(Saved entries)
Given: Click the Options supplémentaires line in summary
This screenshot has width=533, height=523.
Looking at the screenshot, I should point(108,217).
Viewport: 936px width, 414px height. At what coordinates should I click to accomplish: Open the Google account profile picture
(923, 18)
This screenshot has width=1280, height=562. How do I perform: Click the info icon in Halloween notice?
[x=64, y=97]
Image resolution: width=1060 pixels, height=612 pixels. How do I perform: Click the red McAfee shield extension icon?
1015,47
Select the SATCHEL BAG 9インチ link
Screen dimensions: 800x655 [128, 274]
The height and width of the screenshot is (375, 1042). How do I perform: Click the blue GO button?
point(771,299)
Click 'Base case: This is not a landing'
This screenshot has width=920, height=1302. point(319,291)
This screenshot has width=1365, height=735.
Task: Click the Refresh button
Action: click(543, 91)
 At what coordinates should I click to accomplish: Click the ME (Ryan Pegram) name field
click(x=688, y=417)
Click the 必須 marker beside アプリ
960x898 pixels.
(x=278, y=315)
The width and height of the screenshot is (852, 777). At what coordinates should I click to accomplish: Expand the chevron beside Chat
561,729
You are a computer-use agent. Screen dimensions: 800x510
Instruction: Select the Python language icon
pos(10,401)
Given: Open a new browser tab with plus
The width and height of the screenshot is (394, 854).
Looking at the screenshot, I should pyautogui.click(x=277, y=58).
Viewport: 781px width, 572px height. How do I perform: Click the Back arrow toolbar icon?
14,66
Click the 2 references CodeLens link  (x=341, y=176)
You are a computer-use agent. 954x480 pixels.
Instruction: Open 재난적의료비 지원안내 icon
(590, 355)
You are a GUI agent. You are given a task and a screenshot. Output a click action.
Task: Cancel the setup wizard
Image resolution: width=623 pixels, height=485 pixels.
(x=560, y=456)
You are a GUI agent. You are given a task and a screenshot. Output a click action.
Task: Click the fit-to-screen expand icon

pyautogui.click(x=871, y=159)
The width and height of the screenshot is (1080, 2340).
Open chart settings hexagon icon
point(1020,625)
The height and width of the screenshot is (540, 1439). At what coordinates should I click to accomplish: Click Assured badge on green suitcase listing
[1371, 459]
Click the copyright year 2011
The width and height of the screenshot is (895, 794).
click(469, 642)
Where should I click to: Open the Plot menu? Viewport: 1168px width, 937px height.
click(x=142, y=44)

## Work item
Which lines run from the one containing "Instruction: Open 재난적의료비 지원안내 icon" to the final line of the entries? Return those lines exactly, and only those.

## Written solution
Instruction: Open 재난적의료비 지원안내 icon
(590, 355)
You are a GUI agent. You are given a task and a screenshot. Output a click action.
Task: Cancel the setup wizard
Image resolution: width=623 pixels, height=485 pixels.
(x=560, y=456)
You are a GUI agent. You are given a task and a screenshot. Output a click action.
Task: Click the fit-to-screen expand icon

pyautogui.click(x=871, y=159)
The width and height of the screenshot is (1080, 2340).
Open chart settings hexagon icon
point(1020,625)
The height and width of the screenshot is (540, 1439). At what coordinates should I click to accomplish: Click Assured badge on green suitcase listing
[1371, 459]
Click the copyright year 2011
The width and height of the screenshot is (895, 794).
click(469, 642)
Where should I click to: Open the Plot menu? Viewport: 1168px width, 937px height.
click(x=142, y=44)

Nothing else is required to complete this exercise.